UNITED STATES DISTRICT COURT FOR THE DISTRICT OF COLUMBIA
CHILDREN’S HEALTH DEFENSE,
Plaintiff,
v. Case No. 1:23-cv-00431 (TNM)
CENTERS FOR DISEASE CONTROL AND PREVENTION,
Defendant.
MEMORANDUM ORDER
Children’s Health Defense (CHD) wants governmental safety-monitoring records for the
COVID-19 vaccine. So it sent Freedom of Information Act requests to two agencies—the Food
and Drug Administration and Centers for Disease Control and Prevention. The agencies largely
gave CHD what it wanted, except for 512 documents bearing the results of safety analyses
performed by FDA and related communications between FDA and CDC. Those documents,
which are responsive to both FOIA requests, are sitting in an FDA processing queue that has
ballooned because of an unprecedented discovery order from a federal court in Texas.
CHD sued both agencies to speed things up. But FDA obtained a stay in its litigation
with CHD, citing exceptional circumstances and due diligence. See Order at 9, Child.’s Health
Def. v. FDA (CHD I), No. 23-cv-220 (RDM) (D.D.C. Jan. 12, 2024), ECF No. 25. FDA got a
stay in another case involving substantially similar documents. See Orders, Informed Consent
Action Network v. FDA (Informed Consent I), No. 23-cv-219 (RBW) (D.D.C.), ECF Nos. 27 &
29. Now CDC—through its parent agency, the U.S. Department of Health and Human
Services—seeks similar treatment for these same documents. In an exercise of its inherent power, the Court will grant a stay to preserve the integrity of the stay orders in CHD I and
Informed Consent I. CHD may not get fast-track treatment here after it and another plaintiff
were ordered to wait elsewhere.
I.
CHD sent two FOIA requests to CDC “seeking records in connection with the CDC’s
safety-monitoring of COVID-19 injections through the Vaccine Adverse Events Reporting
System (VAERS).” Compl. at 1, ECF No. 1. Frustrated with the pace and substance of CDC’s
responses, CHD sued to move things along. See id. The parties have hashed out most of their
differences, except for 512 potentially responsive records that CDC sent to FDA for
consultation. 1 See HHS Mot. for Partial Stay at 10, 2 ECF No. 20. When FDA received the
records, it placed them in a first-in, first-out processing queue at the Access Litigation and
Freedom of Information Branch within FDA’s Center for Biologics Evaluation and Research.
See id. at 6. The agency slotted the documents into this queue last August, and they have been
sitting there ever since behind hundreds of other, earlier-submitted FOIA requests. See Burk
Decl. ¶¶ 32, 35, ECF No. 20-1.
These documents matter to CHD. It wants CDC and FDA records on data mining
analyses that trace links between certain “safety signals” and the COVID-19 vaccine. Pl.’s
Opp’n at 12, ECF No. 24. CDC performed its analysis using a proportional reporting ratio
(PRR) methodology. See Burk Decl. ¶ 33. And FDA used an empirical Bayesian (EB)

__WHAT THIS EXERCISE ASKS__
a - In the memorandum order, how many documents were still unresolved between the parties?
b - Please continue the memorandum order on the COVID-19 vaccine records case, starting from its last words.
The records come from a source unrelated to the memorandum order.

[Data records]
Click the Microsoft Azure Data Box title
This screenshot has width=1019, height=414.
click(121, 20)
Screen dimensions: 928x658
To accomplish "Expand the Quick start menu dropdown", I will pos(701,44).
* * *
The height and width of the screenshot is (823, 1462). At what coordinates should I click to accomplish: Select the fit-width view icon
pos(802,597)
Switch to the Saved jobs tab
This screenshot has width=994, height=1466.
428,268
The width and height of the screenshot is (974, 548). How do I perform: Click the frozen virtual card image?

__RESPONSE LIST__
a - 512 documents

b -
methodology. See id. CHD’s FOIA request to CDC seeks information and communication
1 CHD also appears unsatisfied with the CDC’s searches and the extent of their redactions. See HHS Mot. at 10–11; Joint Status Report ¶¶ 3, 9, 10, ECF No. 17. But these issues are for another day. 2 The Court’s page citations refer to the pagination automatically generated by CM/ECF. 2 about both forms of analysis. See Compl. ¶ 17. It specifically asks for “[r]ecords of all
communication about PRR results and all follow-up investigation done . . . within CDC, and all
communications about these matters between CDC and FDA.” Id. And it more broadly requests
“[r]ecords of all communications discussing, referencing, or mentioning Proportional Reporting
Ratio, PRR (or PRRs), safety signals (or signals), signal detection, or data mining, . . . within
CDC and between CDC and FDA.” Id.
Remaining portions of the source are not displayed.